— Begin —

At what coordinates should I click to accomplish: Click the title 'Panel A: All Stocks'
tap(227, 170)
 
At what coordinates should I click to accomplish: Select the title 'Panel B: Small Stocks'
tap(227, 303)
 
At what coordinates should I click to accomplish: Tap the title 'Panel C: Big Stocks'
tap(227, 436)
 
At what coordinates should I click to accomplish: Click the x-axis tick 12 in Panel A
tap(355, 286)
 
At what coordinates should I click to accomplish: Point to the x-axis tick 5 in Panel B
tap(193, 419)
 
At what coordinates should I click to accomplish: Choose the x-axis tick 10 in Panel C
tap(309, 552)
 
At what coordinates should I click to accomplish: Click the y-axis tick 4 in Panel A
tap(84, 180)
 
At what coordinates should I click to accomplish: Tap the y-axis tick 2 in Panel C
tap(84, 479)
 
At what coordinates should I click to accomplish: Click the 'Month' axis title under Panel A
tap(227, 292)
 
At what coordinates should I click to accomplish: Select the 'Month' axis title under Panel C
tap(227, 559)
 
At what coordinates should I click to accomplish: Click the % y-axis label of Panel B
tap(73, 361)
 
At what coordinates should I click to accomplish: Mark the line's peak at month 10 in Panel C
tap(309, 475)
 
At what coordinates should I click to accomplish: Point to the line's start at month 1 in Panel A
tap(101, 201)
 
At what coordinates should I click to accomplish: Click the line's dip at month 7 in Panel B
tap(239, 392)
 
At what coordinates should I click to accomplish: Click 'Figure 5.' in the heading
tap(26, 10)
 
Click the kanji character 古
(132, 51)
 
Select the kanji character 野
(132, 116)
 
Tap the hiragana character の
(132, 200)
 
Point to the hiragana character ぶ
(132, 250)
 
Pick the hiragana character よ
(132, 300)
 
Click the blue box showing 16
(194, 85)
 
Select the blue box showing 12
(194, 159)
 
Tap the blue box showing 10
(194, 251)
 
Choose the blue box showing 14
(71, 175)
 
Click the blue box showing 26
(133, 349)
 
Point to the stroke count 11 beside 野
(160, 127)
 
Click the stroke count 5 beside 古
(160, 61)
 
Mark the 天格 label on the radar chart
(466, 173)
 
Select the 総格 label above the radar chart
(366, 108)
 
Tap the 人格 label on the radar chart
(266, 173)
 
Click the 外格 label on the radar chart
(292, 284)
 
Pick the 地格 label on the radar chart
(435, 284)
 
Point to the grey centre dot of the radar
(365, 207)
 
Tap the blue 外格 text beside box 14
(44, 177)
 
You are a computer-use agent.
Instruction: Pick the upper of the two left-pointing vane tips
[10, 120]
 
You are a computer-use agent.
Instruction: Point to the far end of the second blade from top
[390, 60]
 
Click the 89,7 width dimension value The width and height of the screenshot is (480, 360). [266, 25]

— End —

> _Requirements_: Write out the rows again unchanged, starting with the line that contains "Click the 外格 label on the radar chart" and going on through the last line of the rows.

> _Written solution_:
Click the 外格 label on the radar chart
(292, 284)
 
Pick the 地格 label on the radar chart
(435, 284)
 
Point to the grey centre dot of the radar
(365, 207)
 
Tap the blue 外格 text beside box 14
(44, 177)
 
You are a computer-use agent.
Instruction: Pick the upper of the two left-pointing vane tips
[10, 120]
 
You are a computer-use agent.
Instruction: Point to the far end of the second blade from top
[390, 60]
 
Click the 89,7 width dimension value The width and height of the screenshot is (480, 360). [266, 25]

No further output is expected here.